Il est 14 h, la réunion s’étire, un collègue lutte visiblement contre le sommeil. Scène familière dans tous les bureaux du monde. Et si, plutôt que de combattre cette réalité biologique, les employeurs en faisaient un levier de performance? Les études plaident pour la sieste.
Toutes les études le montrent, le sommeil est le pilier silencieux de notre santé. C’est aussi l’impensé des politiques de bien-être en entreprise. Logique, le repos se joue à la maison, dans l’espace privé, hors du périmètre RH. Pourtant, ses effets s’invitent pleinement au bureau: 43% des travailleurs belges disent souffrir de problèmes de sommeil. Et si la sieste flash encadrée était une réponse? Souvent perçue comme une pause suspecte, elle est pourtant une solution simple, gratuite et scientifiquement validée.

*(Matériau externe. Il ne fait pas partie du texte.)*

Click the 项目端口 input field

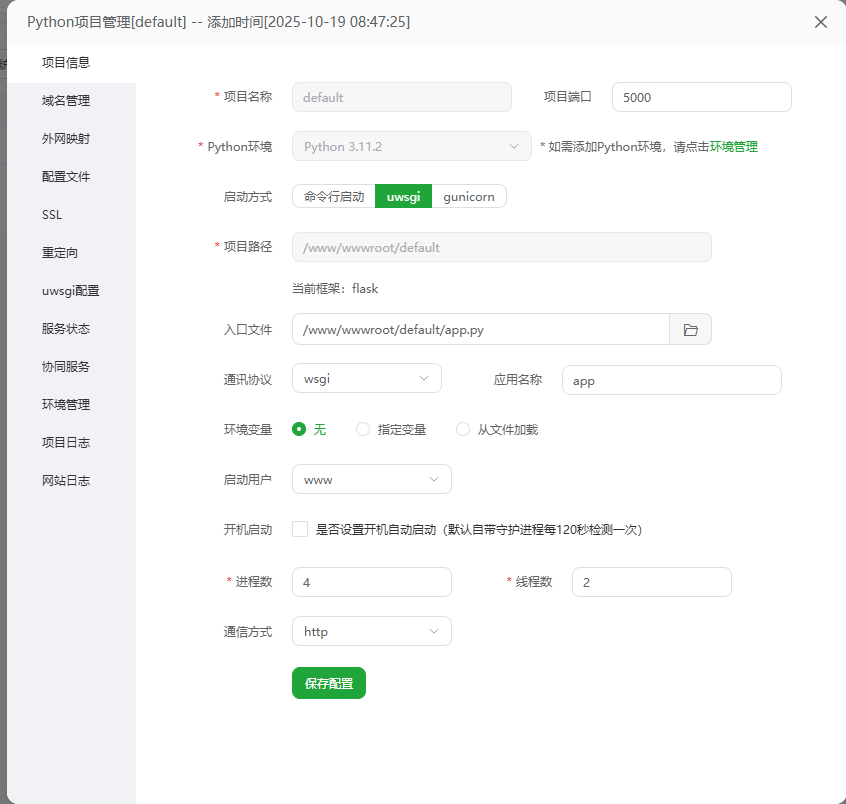click(x=701, y=97)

Problème sous-estimé, impact bien réel
Des études américaines et européennes montrent que les travailleurs fatigués sont jusqu’à 55% moins productifs et 20% plus absents que leurs collègues mieux reposés. En Belgique, une étude de KBC Assurances estime que l’absentéisme et le présentéisme, liés au manque de sommeil, coûtent 4,5 à 5 milliards d’euros par an aux entreprises belges. Alors que leurs travailleurs jugent (à tort) les troubles du sommeil comme un problème personnel, 75% des employeurs abordent le sujet avec leurs équipes. Mais seule une entreprise sur trois assure un suivi structurel, contribuant ainsi à endormir le sujet et à faire du sommeil un angle mort des politiques RH.

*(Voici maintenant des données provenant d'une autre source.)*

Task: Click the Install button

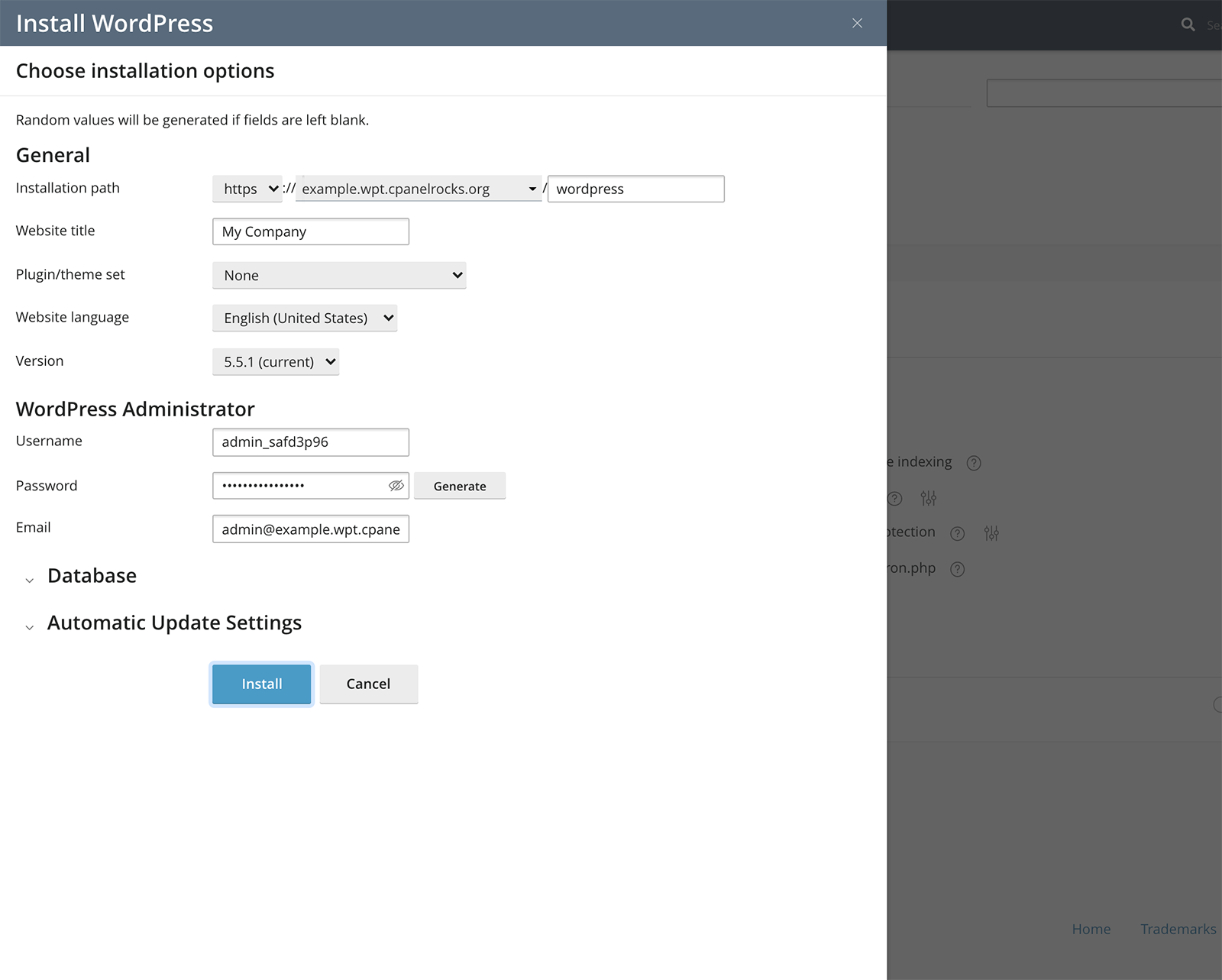Action: [x=261, y=684]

De la Constitution chinoise à la NASA
La sieste a mauvaise presse dans nos cultures professionnelles occidentales, synonyme de paresse ou de manque de sérieux. Ce n’est pas le cas en Asie, par exemple, où elle est inscrite dans la Constitution chinoise depuis 1948 et largement pratiquée au Japon. La France franchit un pas dans ce sens: une feuille de route interministérielle 2025-2026 a érigé le sommeil comme un déterminant majeur de santé publique, comme l’alimentation ou l’activité physique. Côté science, la sieste a fait ses preuves depuis des décennies. La NASA a ainsi démontré qu’une sieste planifiée de 40 minutes, dont environ 26 minutes de sommeil effectif, améliorait significativement la vigilance et les performances, même les plus exigeantes.
S’éveiller à la sieste au bureau, mode d’emploi
C’est la bonne nouvelle, la sieste ne coûte presque rien aux employeurs, mais peut générer des bénéfices réels. Avec la sieste, l’un des vrais enjeux est d’envoyer un signal culturel clair: se reposer n’est pas le contraire de travailler, il en est l’une des conditions. En pratique, quelques principes suffisent:
- Limiter la durée à 20 minutes pour éviter l’inertie du sommeil profond.
- Positionner la pause entre 13 h et 15 h, en phase avec le creux naturel du biorythme.
- Prévoir un espace dédié, même minimal: fauteuil inclinable, pièce calme.
- Lever le tabou managérial, car c’est souvent là que réside le vrai obstacle.